I love you: My brain chemistry is a whore edition

a3707443603_10There’s only one thing left to do and that’s worry
The unending concern that I didn’t do enough, say enough, explain enough or simply be enough
In the end, I’ll just be found lacking
Maybe for something that I did, maybe for something that I didn’t do, maybe for something that I could have never done
I realize just how pointless this exercise is, but that hardly stops me from indulging in my own paranoia
I did the best I could
I can truly say that
What I am, what I was capable of, what was bound to come out of my mouth at any given point, I did my best
And maybe that’s what I’m afraid of
That my best, everything I have to offer, the entirety of myself, will simply not be good enough or warrant attention and understanding that I so desperately crave
In the end, I’m just left waiting
Unsure of anything, worried that the worse will befall me, yet again, and I’ll be left in the same position, yet slightly worse off because a portion of my remaining hope has been systemically chipped away
In the end, I can only say that I did what I could and to the best of my ability
What happens now is out of my hands
I have to accept that and be ready to deal with whatever happens as a result
But this doesn’t mean that I’m not still afraid

Part I

Remember how I just wrote a blog about how telling guys that I loved them was a bad idea?

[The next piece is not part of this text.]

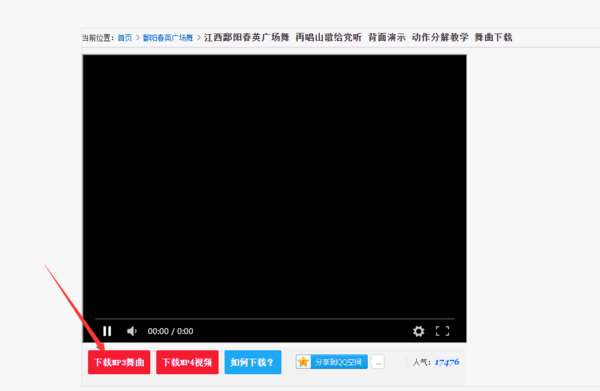Open the 鄱阳春英广场舞 breadcrumb category link
The height and width of the screenshot is (391, 600).
(168, 38)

Well, I didn’t do the exact same thing again, I think I actually managed to do something worse this time. This time instead of dropping the L word via text, like a coward, I actually messaged someone that I wanted to move away with them somewhere. Did I mention that I’ve known him for less than 3 months?

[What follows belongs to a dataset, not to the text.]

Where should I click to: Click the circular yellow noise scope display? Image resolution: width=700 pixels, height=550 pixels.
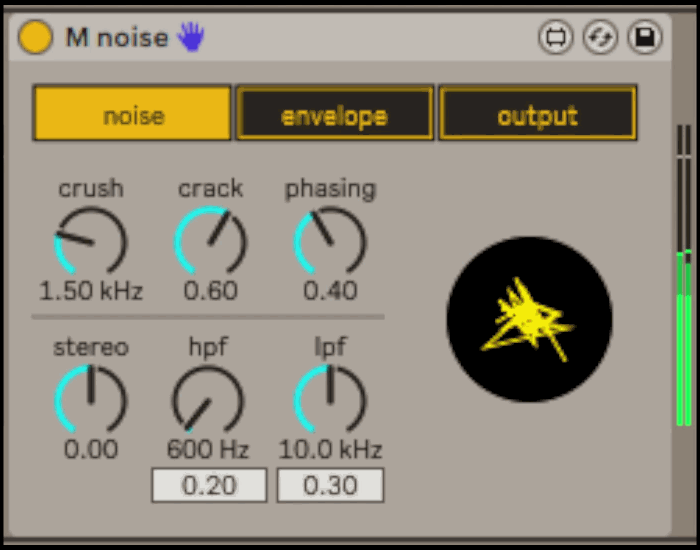pyautogui.click(x=529, y=319)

But don’t worry, this time was totally different! My brain assured me that this was all well and great and I had to talk about my feelings or I was going to explode. After spending most of the day in a state of pre-panic attack, I finally only calmed down when he, quite rightly, informed me that this was a lot of commitment to someone that he had just met. And after he turned me down and my emotions were not running at such a fever pitch and I had a chance to gain some distance on the entire situation, I realized something; this is exactly what I just did, like, a week ago!

Seriously.

Hypomania is no joke, that should already be apparent from my other writings. But I seriously just did something three times in a row without a clue that I was doing it. So apparently my brain chemistry just loves fucking everyone and wants them to know it. In detail! In secret WordPress posts and texts and all other forms of writing. I did let the L word slip in person once (not to the same guy), but it was a whisper, so I think that almost doesn’t count.

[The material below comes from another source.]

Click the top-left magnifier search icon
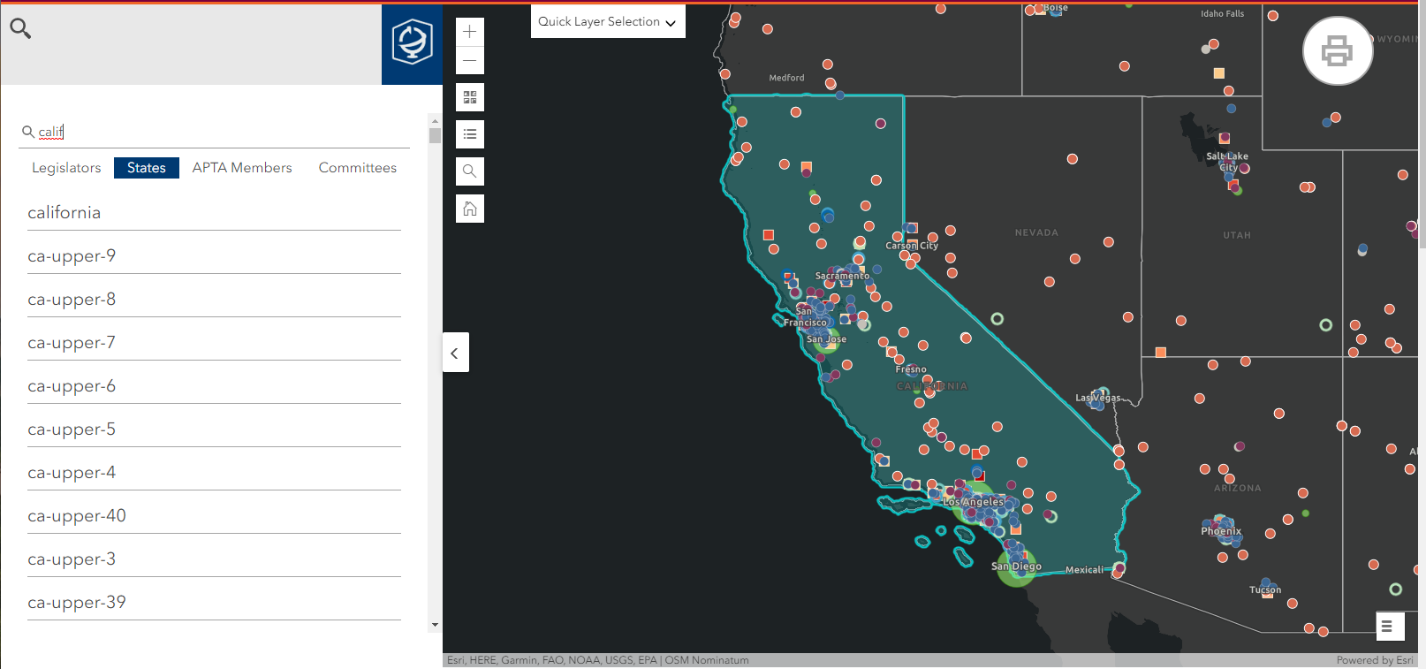 [20, 28]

My brain chemistry is a whore. A big, lovable whore that just wants everyone to like it and doesn’t care about things like whether or not this is appropriate or even a good idea. It just wants to run wild and free through my personal life and just let all men in the area know how much it loves them. Each and every one of them. Fuck this.

Part II

It’s a few weeks after the events that I just described and I have gained some perspective on it. Yes, my brain chemistry is still a big, wanton harlot. However, for being as out of it as I was, I managed to be pretty coherent and not nearly as bad as I thought. Moreover, I apologized to the person in question and he was pretty clear that he accepted my apology even though he didn’t feel that it was needed.

Overall, no one died. No one was even maimed. While it was an awkward situation, there was no real damage done. But this still doesn’t stop me from wishing that I didn’t keep acting on so many horrendously bad ideas. Also, when is my next psychiatrist appointment?